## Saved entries

......

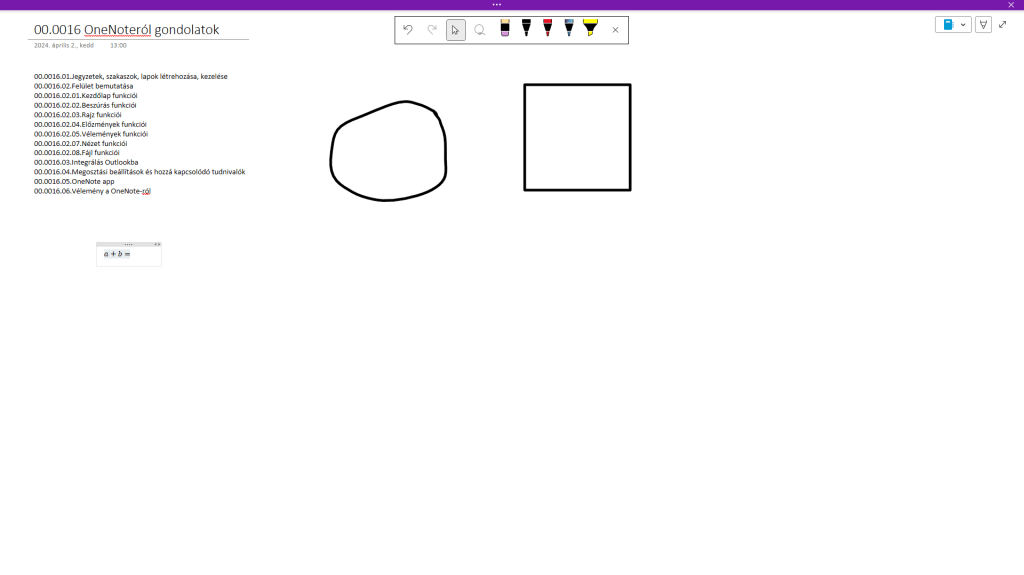The width and height of the screenshot is (1024, 575).
Task: Click the Redo arrow in pen toolbar
Action: click(432, 30)
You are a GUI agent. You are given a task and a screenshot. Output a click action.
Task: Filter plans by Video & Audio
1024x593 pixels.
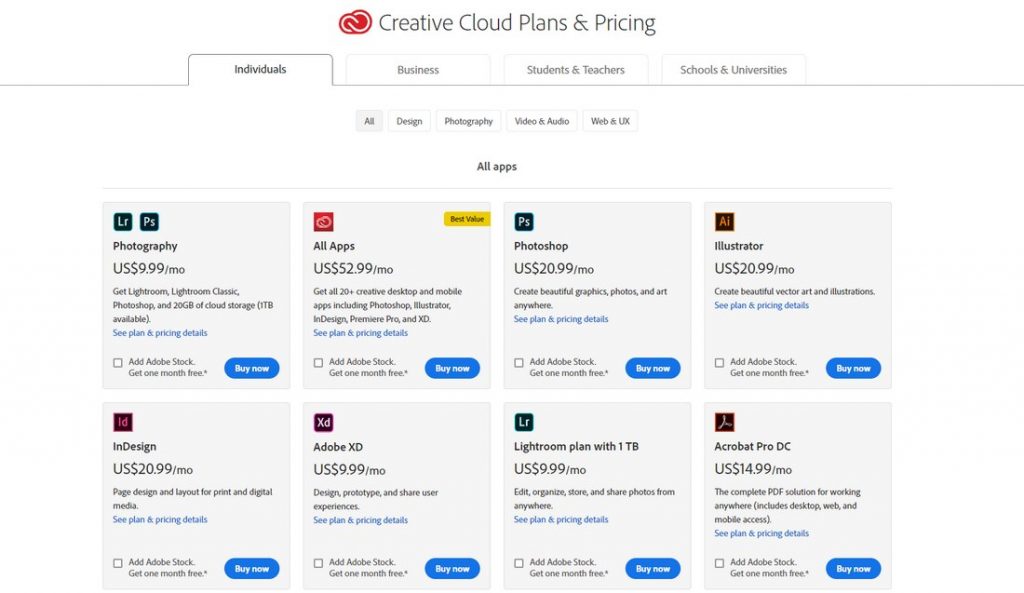coord(541,121)
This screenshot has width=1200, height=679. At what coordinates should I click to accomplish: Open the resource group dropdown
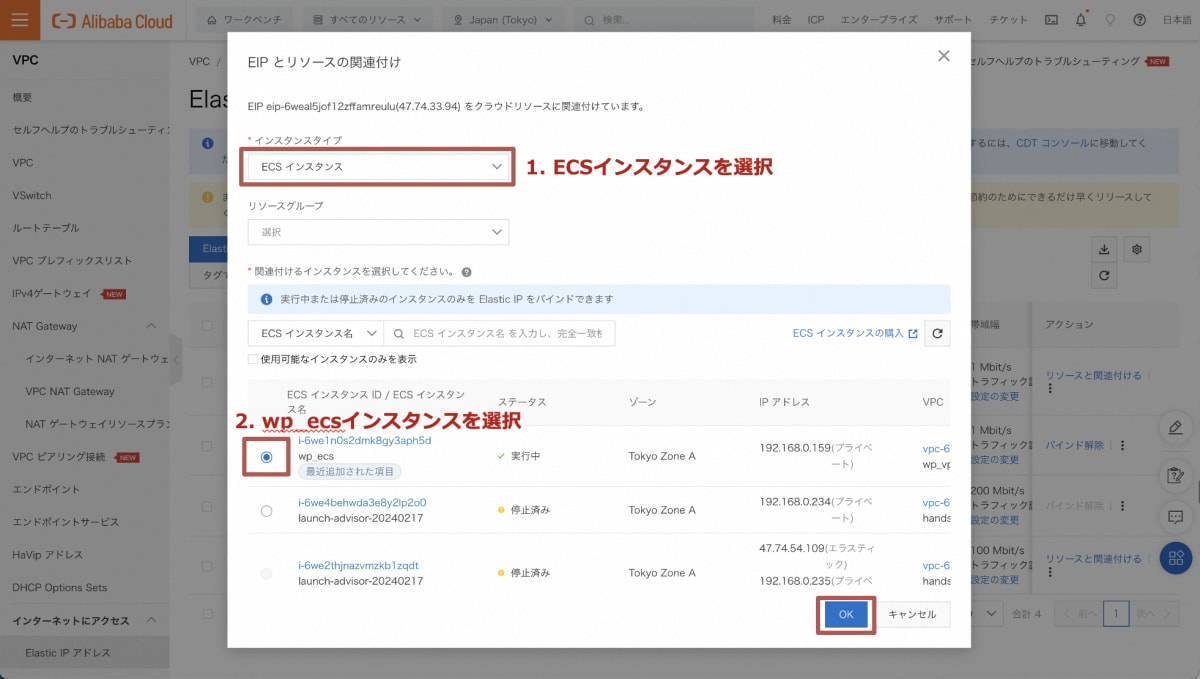click(x=378, y=230)
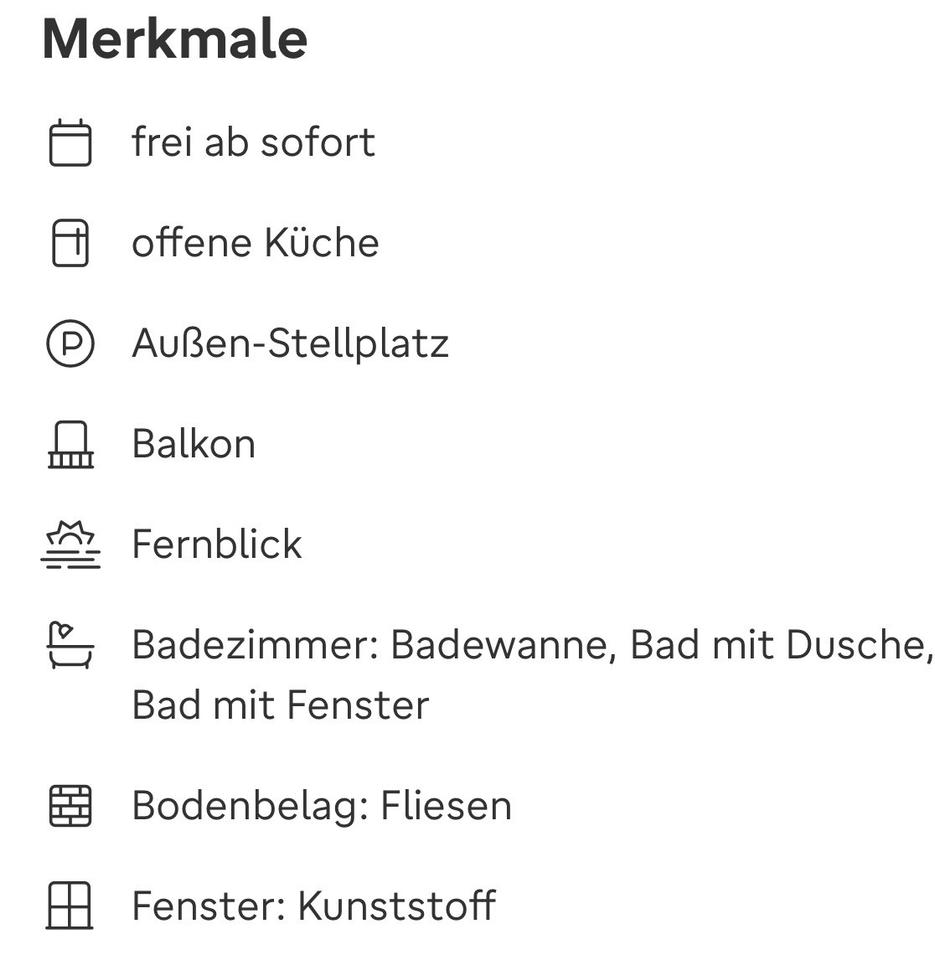Click the word Kunststoff
This screenshot has height=960, width=935.
click(x=397, y=906)
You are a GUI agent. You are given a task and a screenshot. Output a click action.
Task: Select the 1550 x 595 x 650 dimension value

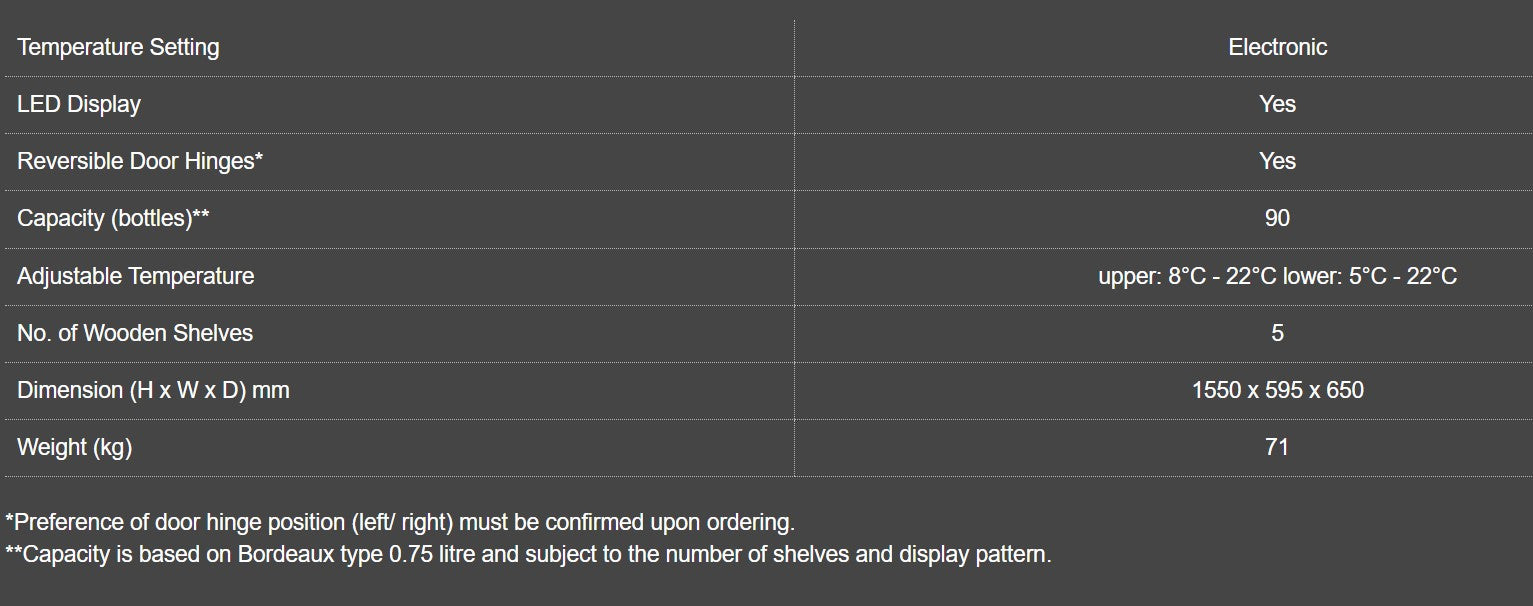click(x=1277, y=390)
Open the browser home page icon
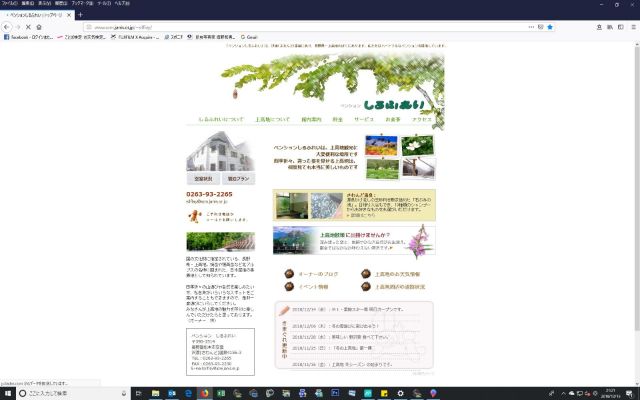The width and height of the screenshot is (640, 400). [x=46, y=27]
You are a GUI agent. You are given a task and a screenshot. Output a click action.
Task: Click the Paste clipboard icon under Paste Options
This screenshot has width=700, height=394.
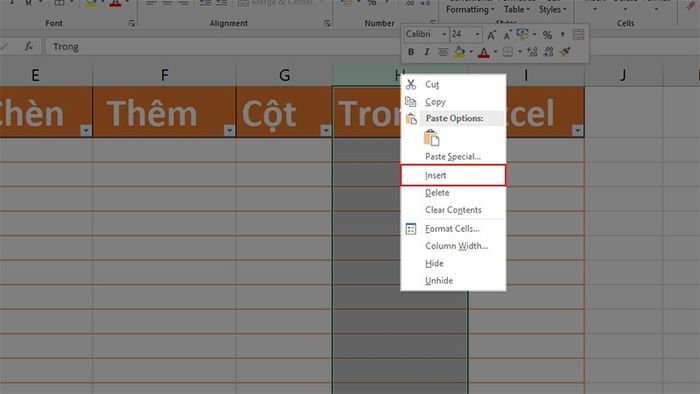pos(431,137)

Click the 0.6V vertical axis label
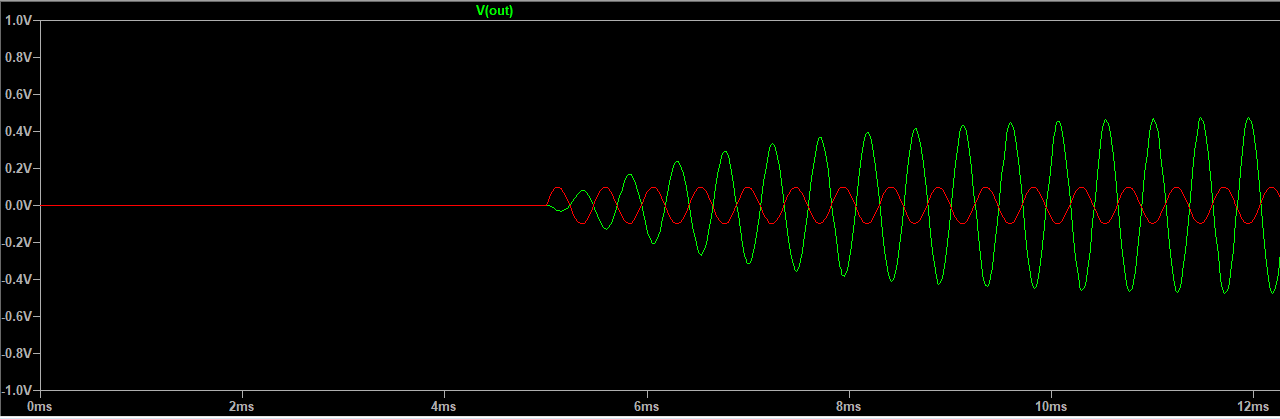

......

## Task objective
Starting at the line that contains "Open the browser home page icon", write out every line through the end of the entries, both ends included, without any pictures.

## Expected output
Open the browser home page icon
The width and height of the screenshot is (640, 400). [x=46, y=27]
You are a GUI agent. You are given a task and a screenshot. Output a click action.
Task: Click the Paste clipboard icon under Paste Options
This screenshot has width=700, height=394.
pos(431,137)

Click the 0.6V vertical axis label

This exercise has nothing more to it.